À Saint-Jean-sur-Richelieu, les relations entre deux voisins sont tendues au point où l’un d’eux a mis des lumières en forme de pénis dans sa cour arrière pour déclarer la guerre. Durant plus de trois ans, un couple de la Montérégie a donc dû vivre avec un pénis lumineux clignotant. Même s’ils ont déposé des plaintes à la police, les autorités ont été impuissantes : il n’est pas interdit d’avoir un membre lumineux sur son terrain. Le phallus harcelant pourrait cependant être retenu comme élément de preuve dans un éventuel dossier d’intimidation, selon les policiers.
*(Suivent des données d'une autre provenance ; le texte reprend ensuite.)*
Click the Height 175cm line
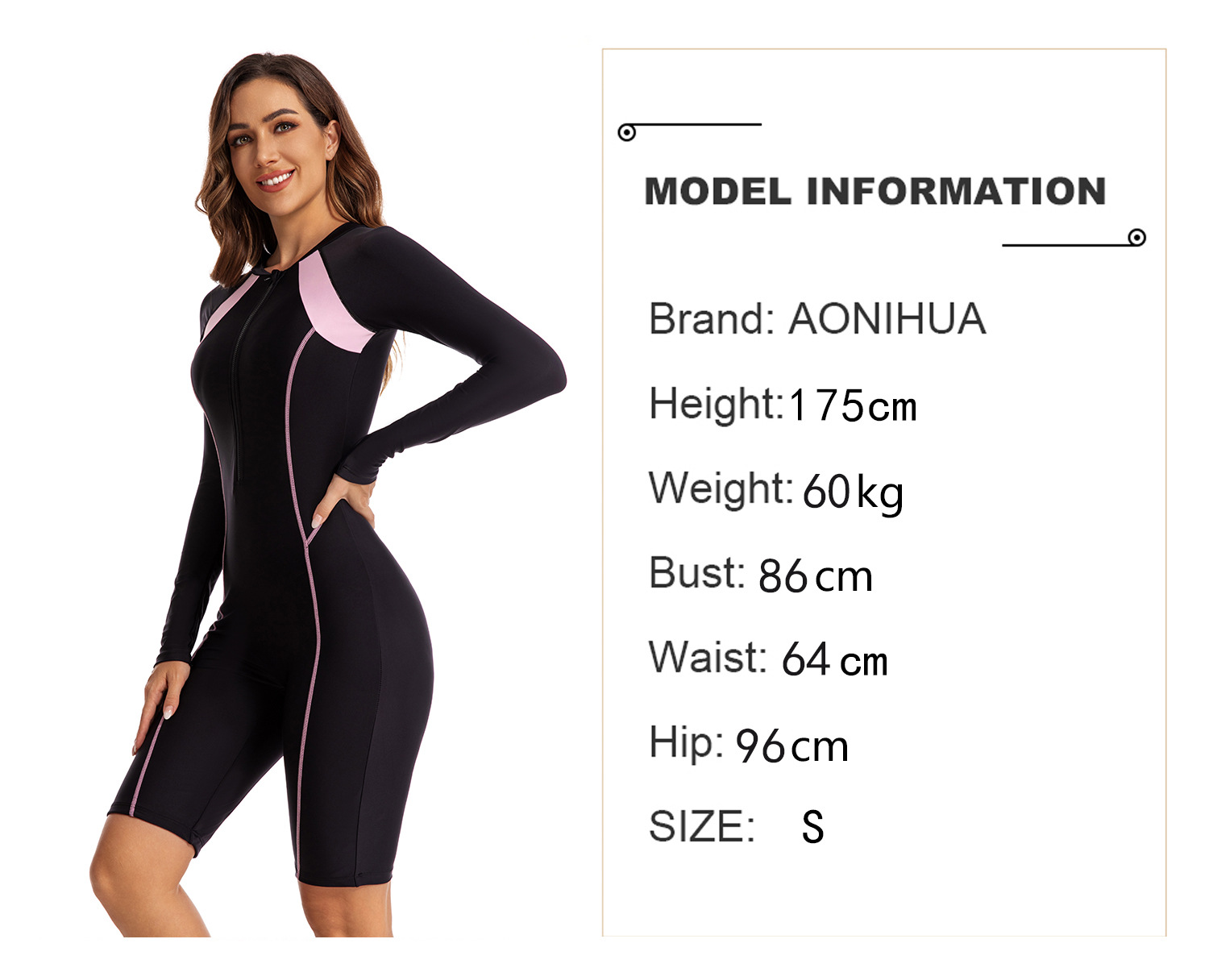The image size is (1209, 964). (x=783, y=404)
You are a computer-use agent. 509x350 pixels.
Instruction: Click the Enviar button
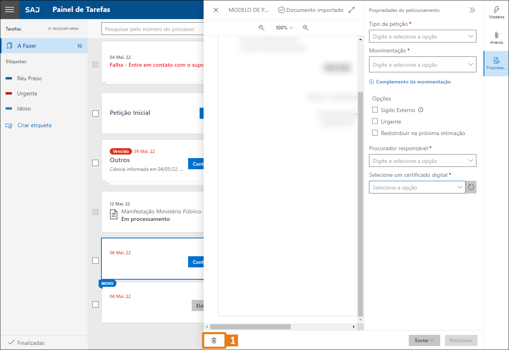tap(424, 340)
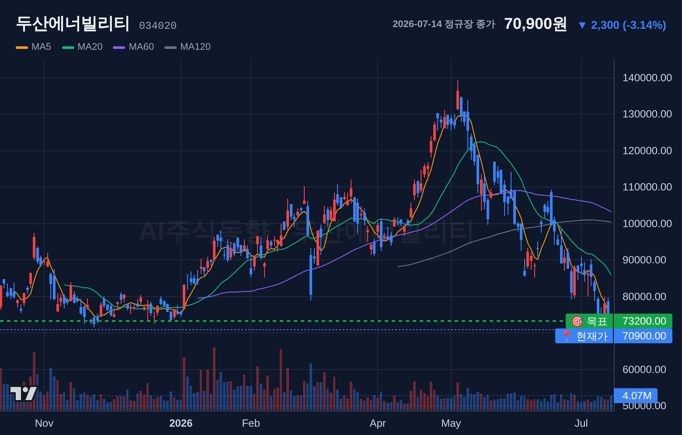Click the 2026 label on time axis

pos(181,423)
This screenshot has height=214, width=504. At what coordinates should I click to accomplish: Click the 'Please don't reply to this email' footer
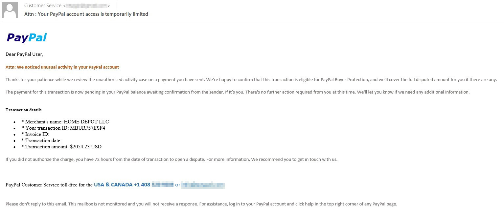pyautogui.click(x=201, y=204)
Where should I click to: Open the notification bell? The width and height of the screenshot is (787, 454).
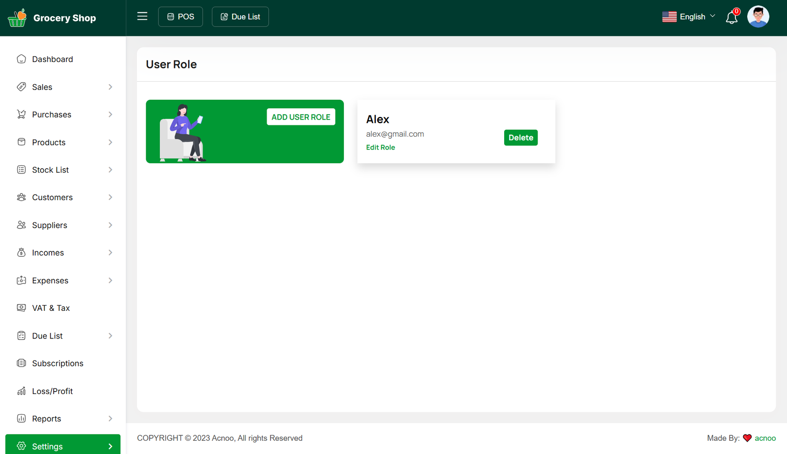point(731,18)
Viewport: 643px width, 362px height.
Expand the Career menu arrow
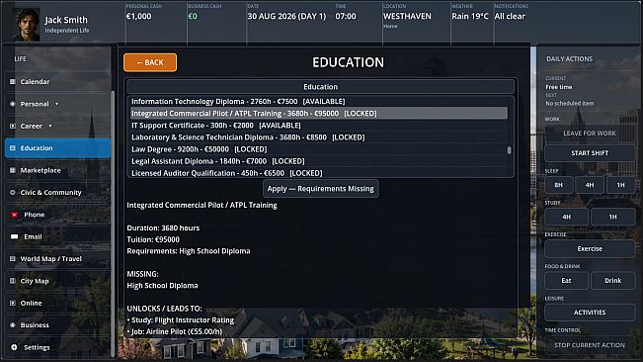tap(50, 126)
Trois fois en cour en deux ans

Claudette Blais
Photo d'archives, Stéphan Dussault

À Pincourt, un couple a envoyé son voisin d’en face trois fois en cour en deux ans entre 2013 et 2015. Les problèmes ont commencé vers 2010 quand Stéphane Lessard et Michelle Graham se sont plaints du bruit de la famille de Christopher Bissonnette, des ballons lancés par ses enfants ou de l’auto qu’il stationne fréquemment dans la rue, mais devant la maison du couple plutôt que en face de la sienne. Le conflit s’est transporté devant les tribunaux, où M. Bissonnette a dû versé 500 $ au couple à deux reprises. La troisième fois cependant, la juge a sévi contre le couple de la Montégérie qui, selon elle, a envoyé son voisin en cour sans raison valable. « Il faudrait que les parties comprennent la maxime vivre et laisser vivre, et cessent de se rendre mutuellement la vie misérable. Les parties devraient également comprendre que cette escalade de poursuites [...] ne les mènera nulle part », écrit la juge, les condamnant à payer 1000 $.

Les invités aspergés

À Sherbrooke, une femme qui a arrosé ses voisins et leurs invités durant une fête d’enfants devra leur verser 20 000 $, a tranché la Cour supérieure l’an dernier. Depuis plusieurs années, Suzanne Landry ne s’entend pas bien avec ses voisins François Coutu et Francine Provencher. Au tribunal, M. Coutu a rapporté avoir été espionné une centaine de fois par sa voisine à travers ses haies de cèdres. Le couple affirme aussi s’être fait insulter à répétition. À l’époque, Mme Landry avait nié l’histoire au Journal et manifesté son désir d’aller en appel.